How to complete this task:
Search term "panel": copy each line of the records that contains it.

Data for processing:
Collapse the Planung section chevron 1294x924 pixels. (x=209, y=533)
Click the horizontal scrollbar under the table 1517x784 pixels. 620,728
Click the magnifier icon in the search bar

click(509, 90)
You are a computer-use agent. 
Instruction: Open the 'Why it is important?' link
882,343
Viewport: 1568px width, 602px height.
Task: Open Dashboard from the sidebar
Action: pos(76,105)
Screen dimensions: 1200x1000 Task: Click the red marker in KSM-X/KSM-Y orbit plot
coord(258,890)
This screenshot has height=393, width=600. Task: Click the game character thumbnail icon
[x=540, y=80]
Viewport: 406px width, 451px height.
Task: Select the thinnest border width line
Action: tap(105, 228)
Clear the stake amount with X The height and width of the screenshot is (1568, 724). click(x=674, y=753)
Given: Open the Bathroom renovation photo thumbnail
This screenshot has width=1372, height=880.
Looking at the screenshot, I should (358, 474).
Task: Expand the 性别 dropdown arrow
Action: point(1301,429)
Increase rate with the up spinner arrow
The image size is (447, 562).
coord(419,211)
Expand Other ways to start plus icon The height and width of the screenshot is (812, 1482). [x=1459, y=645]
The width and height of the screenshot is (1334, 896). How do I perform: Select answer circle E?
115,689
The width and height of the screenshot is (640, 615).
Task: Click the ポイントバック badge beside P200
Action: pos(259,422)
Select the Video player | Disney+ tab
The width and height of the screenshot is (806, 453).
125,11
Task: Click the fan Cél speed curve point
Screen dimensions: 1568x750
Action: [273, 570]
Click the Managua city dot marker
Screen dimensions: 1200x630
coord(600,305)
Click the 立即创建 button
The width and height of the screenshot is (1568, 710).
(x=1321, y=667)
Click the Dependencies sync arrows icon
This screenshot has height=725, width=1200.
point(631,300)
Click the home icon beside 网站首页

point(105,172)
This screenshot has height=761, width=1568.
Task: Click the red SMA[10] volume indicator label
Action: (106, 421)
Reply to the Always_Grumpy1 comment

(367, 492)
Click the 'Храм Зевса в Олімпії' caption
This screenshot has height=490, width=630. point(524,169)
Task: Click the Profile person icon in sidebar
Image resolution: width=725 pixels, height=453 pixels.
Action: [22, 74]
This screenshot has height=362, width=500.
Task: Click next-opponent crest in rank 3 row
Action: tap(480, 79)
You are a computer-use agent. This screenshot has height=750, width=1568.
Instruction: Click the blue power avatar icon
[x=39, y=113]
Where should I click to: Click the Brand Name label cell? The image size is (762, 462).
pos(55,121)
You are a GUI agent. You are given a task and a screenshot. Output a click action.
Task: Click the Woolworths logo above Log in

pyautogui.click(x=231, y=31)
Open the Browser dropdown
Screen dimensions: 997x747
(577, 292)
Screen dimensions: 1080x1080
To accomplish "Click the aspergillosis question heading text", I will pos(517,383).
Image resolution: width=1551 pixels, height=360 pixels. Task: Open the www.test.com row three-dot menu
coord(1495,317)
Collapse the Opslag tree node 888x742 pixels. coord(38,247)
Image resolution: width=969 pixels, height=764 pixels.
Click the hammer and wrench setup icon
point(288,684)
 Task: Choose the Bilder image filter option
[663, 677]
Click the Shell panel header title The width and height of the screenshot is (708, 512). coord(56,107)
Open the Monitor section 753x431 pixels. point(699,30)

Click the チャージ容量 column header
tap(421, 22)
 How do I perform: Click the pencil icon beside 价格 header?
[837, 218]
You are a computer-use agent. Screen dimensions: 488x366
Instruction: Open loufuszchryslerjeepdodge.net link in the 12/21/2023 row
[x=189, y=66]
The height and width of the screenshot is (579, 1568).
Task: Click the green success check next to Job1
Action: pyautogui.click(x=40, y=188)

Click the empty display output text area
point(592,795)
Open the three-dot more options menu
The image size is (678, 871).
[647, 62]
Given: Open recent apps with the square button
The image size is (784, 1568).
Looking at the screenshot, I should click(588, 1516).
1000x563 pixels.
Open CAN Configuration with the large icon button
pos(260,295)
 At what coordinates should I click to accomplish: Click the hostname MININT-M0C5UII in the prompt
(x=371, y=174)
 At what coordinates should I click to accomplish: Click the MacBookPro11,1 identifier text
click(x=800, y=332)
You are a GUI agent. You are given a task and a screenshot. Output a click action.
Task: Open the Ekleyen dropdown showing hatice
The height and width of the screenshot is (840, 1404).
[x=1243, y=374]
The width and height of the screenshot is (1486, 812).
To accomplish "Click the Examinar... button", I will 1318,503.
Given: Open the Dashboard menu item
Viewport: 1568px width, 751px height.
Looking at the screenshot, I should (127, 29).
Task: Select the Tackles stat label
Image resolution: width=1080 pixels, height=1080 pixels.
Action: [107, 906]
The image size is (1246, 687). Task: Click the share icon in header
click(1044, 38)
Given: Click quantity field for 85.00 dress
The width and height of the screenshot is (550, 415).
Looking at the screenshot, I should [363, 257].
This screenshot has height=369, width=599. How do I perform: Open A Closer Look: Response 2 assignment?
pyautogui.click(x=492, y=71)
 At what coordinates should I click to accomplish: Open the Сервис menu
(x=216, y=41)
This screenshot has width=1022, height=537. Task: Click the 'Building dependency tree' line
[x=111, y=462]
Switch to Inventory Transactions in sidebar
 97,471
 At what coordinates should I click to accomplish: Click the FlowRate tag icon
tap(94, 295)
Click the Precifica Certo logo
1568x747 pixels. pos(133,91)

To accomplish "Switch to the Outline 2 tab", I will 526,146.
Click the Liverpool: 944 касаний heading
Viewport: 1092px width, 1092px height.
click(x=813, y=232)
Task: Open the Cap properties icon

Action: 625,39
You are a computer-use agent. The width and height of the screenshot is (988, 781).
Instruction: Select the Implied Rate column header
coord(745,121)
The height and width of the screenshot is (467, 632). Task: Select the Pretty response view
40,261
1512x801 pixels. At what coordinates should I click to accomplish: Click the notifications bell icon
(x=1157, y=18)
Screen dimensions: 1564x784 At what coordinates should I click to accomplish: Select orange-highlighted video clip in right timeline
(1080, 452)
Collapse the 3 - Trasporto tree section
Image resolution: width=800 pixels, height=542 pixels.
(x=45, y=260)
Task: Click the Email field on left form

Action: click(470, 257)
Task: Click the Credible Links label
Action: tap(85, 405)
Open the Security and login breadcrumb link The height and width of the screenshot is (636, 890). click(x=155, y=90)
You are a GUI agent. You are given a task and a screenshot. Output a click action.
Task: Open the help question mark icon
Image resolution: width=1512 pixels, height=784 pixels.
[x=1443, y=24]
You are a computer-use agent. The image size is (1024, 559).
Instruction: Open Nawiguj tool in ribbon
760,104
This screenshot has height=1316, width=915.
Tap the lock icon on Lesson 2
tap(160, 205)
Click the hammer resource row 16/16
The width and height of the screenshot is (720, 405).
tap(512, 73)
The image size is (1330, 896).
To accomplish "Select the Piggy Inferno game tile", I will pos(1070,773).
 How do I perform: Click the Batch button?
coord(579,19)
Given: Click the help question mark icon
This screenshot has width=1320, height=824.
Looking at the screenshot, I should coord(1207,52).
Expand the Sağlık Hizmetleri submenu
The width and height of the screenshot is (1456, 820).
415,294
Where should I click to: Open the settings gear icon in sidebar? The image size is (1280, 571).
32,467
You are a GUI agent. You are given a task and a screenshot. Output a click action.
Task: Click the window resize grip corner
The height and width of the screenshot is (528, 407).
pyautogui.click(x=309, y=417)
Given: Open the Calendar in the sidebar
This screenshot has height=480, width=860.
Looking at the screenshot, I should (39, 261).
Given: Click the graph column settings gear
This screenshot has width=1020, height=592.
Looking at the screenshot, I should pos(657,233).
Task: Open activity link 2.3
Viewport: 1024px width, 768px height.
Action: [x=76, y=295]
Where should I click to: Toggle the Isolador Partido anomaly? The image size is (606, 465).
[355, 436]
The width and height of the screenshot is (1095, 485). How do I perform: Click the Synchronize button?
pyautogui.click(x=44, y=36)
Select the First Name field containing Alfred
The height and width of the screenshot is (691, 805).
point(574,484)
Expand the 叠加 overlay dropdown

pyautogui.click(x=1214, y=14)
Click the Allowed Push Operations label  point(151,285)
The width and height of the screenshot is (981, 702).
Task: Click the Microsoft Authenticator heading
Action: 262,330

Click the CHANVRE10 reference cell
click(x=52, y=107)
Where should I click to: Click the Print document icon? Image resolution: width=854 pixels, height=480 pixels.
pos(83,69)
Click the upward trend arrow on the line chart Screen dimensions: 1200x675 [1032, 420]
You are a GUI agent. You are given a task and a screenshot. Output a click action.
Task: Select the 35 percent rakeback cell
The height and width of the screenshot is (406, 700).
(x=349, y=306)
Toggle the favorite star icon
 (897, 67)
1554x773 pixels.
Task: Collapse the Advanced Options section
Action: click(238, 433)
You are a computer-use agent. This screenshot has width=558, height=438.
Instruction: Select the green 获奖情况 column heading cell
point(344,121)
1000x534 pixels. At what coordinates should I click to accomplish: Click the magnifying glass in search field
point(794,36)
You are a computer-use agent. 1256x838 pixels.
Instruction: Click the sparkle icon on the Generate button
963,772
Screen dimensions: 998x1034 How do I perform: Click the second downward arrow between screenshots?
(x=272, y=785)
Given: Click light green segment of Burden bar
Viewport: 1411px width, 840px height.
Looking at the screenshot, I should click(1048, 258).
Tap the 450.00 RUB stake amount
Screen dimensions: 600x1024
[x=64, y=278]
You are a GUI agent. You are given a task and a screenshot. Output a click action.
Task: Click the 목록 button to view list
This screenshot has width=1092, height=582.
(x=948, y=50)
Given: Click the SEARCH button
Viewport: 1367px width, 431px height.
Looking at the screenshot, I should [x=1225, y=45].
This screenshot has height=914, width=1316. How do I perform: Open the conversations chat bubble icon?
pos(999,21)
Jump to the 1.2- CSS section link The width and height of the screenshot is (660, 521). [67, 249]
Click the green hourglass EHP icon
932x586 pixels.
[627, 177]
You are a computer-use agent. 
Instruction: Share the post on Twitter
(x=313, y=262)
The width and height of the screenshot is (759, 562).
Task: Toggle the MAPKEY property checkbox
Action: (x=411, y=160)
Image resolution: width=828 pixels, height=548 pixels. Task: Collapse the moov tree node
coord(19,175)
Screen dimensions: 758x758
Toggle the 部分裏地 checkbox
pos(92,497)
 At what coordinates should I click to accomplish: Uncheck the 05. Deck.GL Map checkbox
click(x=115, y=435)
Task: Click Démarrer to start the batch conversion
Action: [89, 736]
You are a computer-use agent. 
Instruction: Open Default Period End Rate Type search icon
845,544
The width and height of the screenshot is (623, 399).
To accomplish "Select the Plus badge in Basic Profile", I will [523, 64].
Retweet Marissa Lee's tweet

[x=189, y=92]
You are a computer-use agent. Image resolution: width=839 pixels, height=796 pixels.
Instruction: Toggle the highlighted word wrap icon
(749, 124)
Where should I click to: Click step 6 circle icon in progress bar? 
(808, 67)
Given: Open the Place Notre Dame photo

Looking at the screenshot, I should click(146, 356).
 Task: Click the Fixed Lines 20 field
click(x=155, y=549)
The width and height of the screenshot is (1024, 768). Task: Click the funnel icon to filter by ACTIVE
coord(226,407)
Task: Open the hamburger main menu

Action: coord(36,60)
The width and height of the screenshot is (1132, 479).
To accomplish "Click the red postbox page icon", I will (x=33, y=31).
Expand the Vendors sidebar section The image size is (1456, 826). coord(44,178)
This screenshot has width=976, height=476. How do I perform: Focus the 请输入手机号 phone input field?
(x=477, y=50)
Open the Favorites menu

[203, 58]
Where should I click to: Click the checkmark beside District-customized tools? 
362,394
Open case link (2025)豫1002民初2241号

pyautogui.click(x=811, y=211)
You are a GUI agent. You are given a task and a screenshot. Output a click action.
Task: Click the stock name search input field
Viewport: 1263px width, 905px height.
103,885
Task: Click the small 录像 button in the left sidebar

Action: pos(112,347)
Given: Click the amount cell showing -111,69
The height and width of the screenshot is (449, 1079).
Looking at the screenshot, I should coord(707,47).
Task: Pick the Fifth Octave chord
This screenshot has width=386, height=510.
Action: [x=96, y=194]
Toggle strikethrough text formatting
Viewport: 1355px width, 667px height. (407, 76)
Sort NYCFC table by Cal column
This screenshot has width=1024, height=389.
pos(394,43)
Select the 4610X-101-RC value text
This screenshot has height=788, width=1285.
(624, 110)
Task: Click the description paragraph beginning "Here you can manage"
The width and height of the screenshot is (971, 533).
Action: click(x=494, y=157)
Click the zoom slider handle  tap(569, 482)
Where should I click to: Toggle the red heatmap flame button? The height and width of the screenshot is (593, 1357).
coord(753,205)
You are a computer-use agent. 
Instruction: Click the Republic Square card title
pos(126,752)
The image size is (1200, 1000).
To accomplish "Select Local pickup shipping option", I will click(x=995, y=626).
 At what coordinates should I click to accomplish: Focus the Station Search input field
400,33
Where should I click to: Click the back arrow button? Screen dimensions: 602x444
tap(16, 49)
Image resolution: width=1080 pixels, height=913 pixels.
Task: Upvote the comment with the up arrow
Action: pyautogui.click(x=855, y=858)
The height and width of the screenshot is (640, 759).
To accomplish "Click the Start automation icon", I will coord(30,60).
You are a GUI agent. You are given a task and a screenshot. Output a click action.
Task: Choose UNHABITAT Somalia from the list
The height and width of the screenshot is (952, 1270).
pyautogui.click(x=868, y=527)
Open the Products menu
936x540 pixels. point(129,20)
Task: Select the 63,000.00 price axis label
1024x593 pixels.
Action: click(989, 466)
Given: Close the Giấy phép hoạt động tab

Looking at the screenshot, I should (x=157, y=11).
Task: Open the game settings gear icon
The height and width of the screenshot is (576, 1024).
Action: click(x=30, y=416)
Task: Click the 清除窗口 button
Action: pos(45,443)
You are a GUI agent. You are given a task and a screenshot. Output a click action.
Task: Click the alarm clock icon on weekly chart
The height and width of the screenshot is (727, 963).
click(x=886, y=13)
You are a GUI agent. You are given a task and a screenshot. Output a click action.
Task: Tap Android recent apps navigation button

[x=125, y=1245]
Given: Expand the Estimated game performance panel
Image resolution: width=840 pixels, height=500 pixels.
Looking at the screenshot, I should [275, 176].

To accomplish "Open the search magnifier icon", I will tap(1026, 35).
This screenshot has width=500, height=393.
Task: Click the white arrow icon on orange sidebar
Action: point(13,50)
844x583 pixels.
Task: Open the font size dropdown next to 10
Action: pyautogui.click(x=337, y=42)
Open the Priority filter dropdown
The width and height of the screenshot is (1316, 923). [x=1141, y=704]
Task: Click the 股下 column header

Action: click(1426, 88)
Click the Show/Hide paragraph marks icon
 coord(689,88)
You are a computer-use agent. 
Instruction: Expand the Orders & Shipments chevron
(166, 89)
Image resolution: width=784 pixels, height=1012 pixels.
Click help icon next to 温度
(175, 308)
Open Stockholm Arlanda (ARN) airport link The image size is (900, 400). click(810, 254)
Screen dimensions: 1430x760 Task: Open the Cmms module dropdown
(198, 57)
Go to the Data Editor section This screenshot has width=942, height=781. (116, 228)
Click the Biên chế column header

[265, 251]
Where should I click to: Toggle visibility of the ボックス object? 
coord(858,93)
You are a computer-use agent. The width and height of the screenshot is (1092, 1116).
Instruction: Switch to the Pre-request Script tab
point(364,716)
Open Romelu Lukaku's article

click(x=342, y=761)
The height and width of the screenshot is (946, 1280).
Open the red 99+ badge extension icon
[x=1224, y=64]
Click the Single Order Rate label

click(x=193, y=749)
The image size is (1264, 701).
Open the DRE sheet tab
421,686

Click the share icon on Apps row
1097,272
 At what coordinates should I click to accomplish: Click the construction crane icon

Written response:
Click the Shell panel header title The width and height of the screenshot is (708, 512). coord(56,107)
Given: Expand the Estimated game performance panel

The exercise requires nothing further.